The birds weren’t saying secession
or internment anymore. The churches
weren’t burning or singing the rafters
clear of mice. The old hanging tree

out back shook free its histories, roots
nourished by a silent rain. The boys
who normally would be numbers by now
dismantled their oaths & fathers never lifted

their shotguns from the mantle; the animals
allowed to eat each other again, to scavenge
& wail & find their own places to die, ungently.
Nowhere a daughter fenced off from a mother

who hauled her gods over miles of unbroken desert
to finally say home. Then have even this taken away.
Yes, this was a river meant for crossing.
This was just another dream

in a landscape flush with unbreakable dreams
of a river that could be crossed without bridge,

without sacrificing a single star to the current.

John Sibley Williams

John Sibley Williams is the author of As One Fire Consumes Another (Orison Poetry Prize, 2019), Skin Memory (Backwaters Prize, University of Nebraska Press, 2019), Summon (JuxtaProse Chapbook Prize, 2019), Disinheritance, and Controlled Hallucinations.

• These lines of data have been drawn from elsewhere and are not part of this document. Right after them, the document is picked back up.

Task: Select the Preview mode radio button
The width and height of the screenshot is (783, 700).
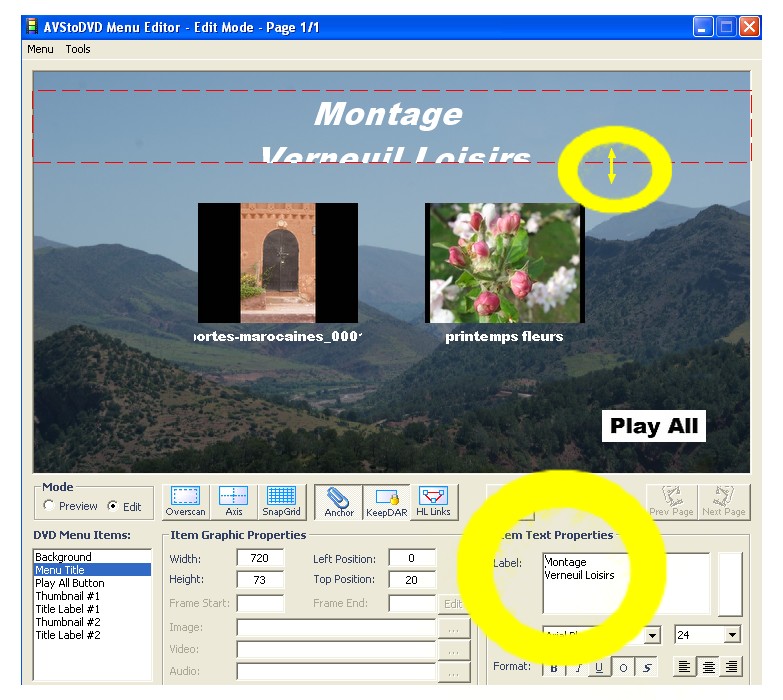Action: (x=50, y=507)

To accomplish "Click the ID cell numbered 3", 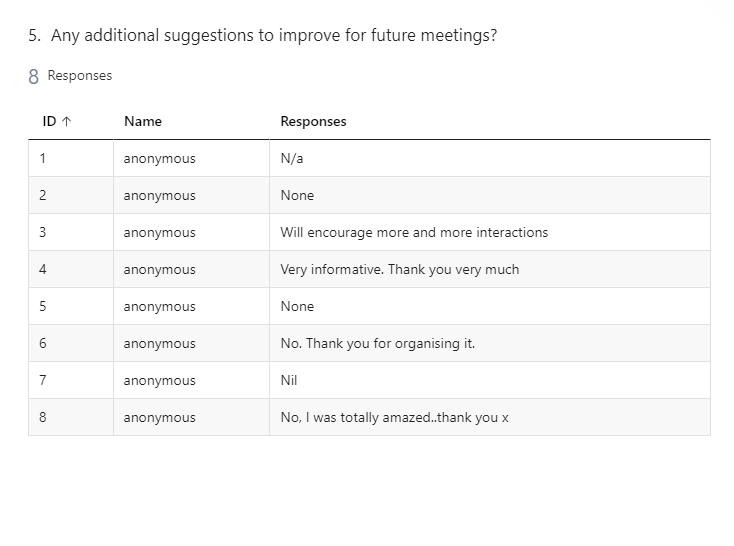I will (x=43, y=232).
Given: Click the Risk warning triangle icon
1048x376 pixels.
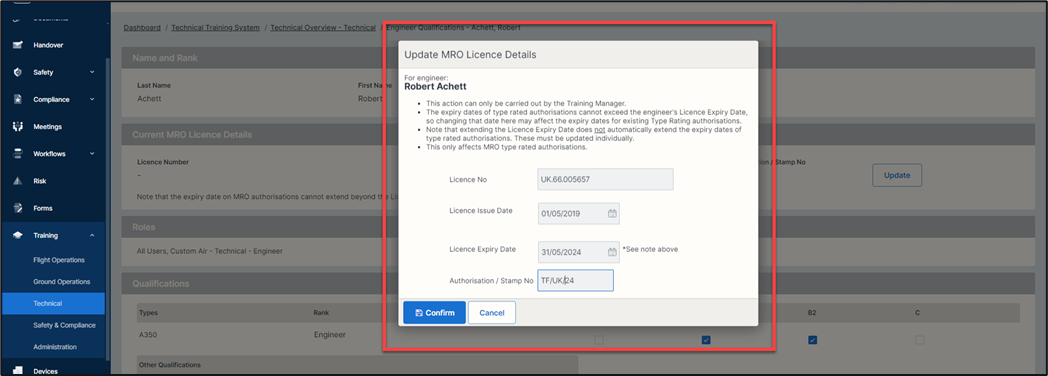Looking at the screenshot, I should click(x=18, y=181).
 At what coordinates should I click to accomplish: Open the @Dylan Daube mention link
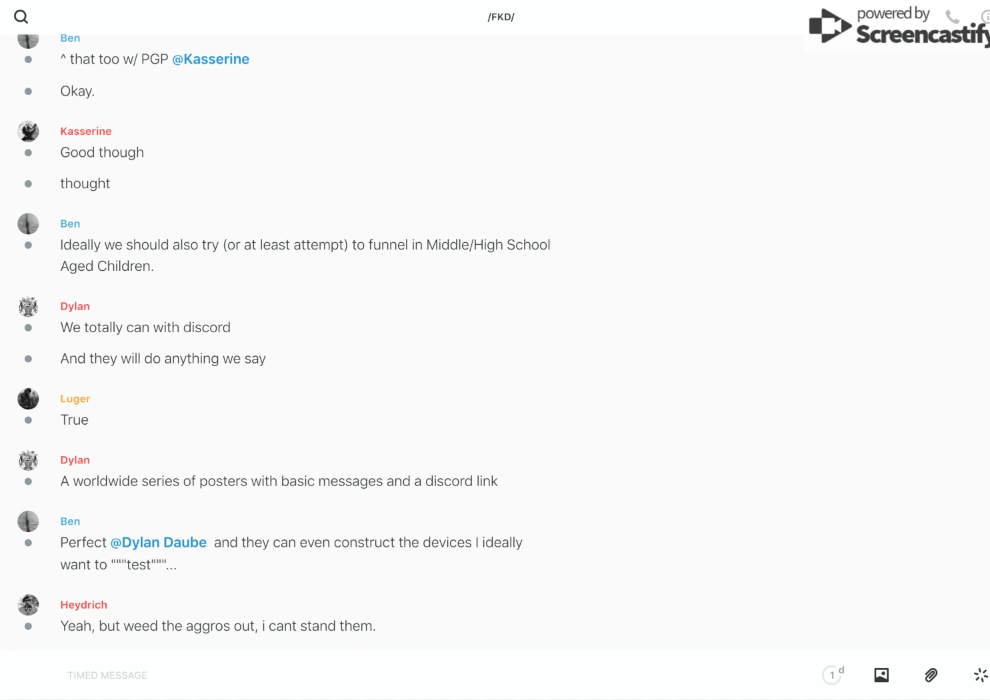click(159, 542)
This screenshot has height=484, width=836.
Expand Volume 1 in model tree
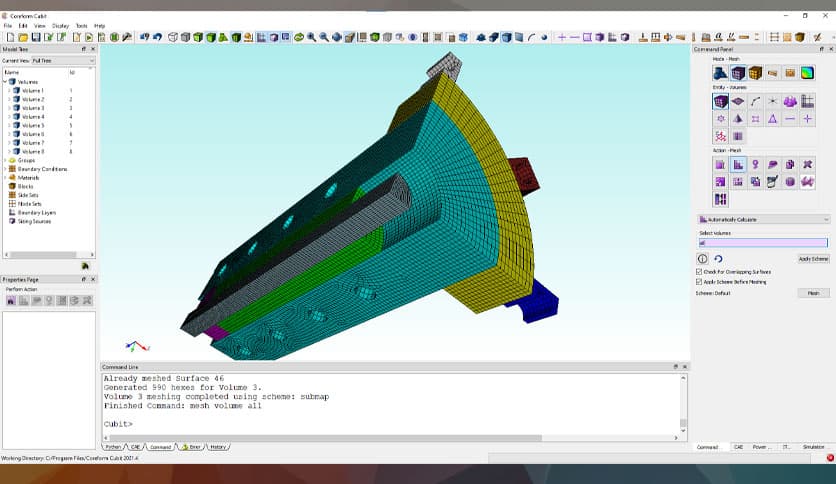[9, 91]
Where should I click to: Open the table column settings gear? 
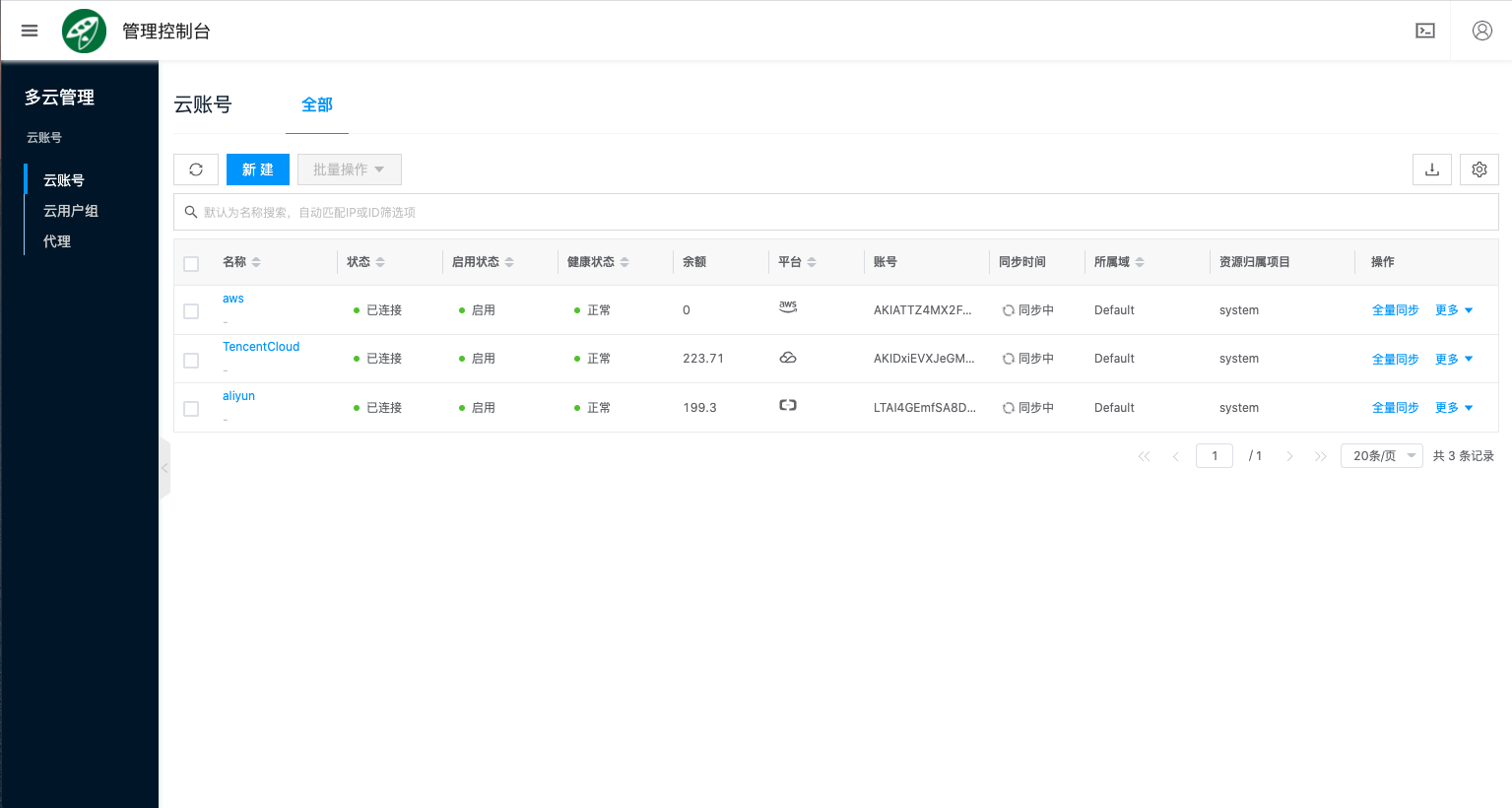click(x=1479, y=169)
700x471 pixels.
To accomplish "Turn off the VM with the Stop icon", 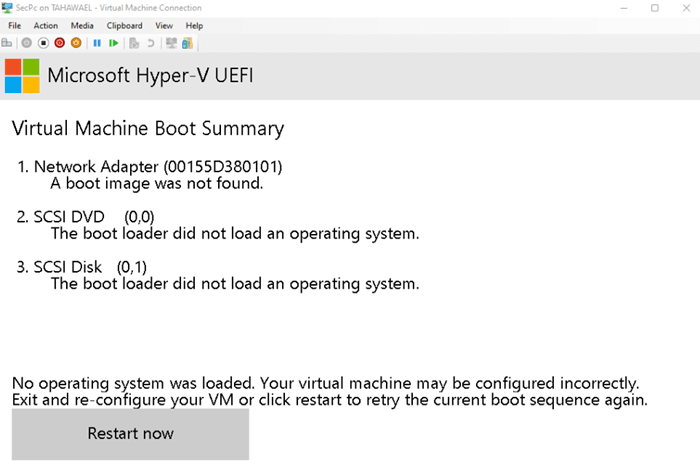I will 43,43.
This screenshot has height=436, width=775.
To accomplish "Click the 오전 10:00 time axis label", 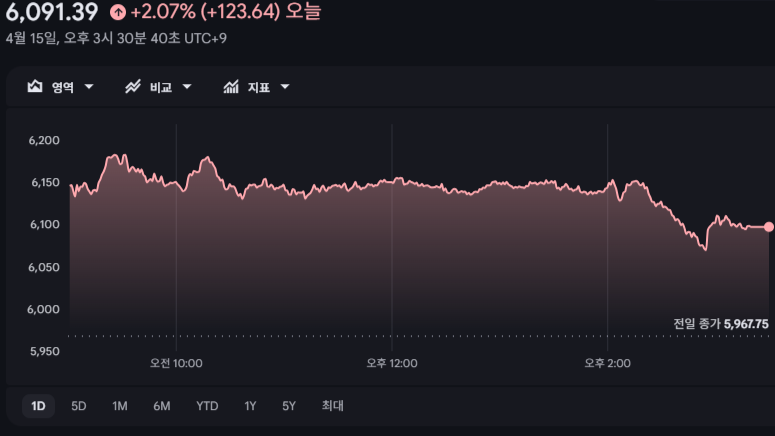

A twenty-three-time Pushcart nominee, John is the winner of numerous literary awards, including the Wabash Prize for Poetry, Philip Booth Award, and Laux/Millar Prize. He serves as editor of The Inflectionist Review and teaches for Literary Arts. He also works as a poetry editor, writing coach, workshop leader, and literary agent. He holds an MFA in Creative Writing from Rivier University and an MA in Book Publishing from Portland State University. Visit him at https://www.johnsibleywilliams.com.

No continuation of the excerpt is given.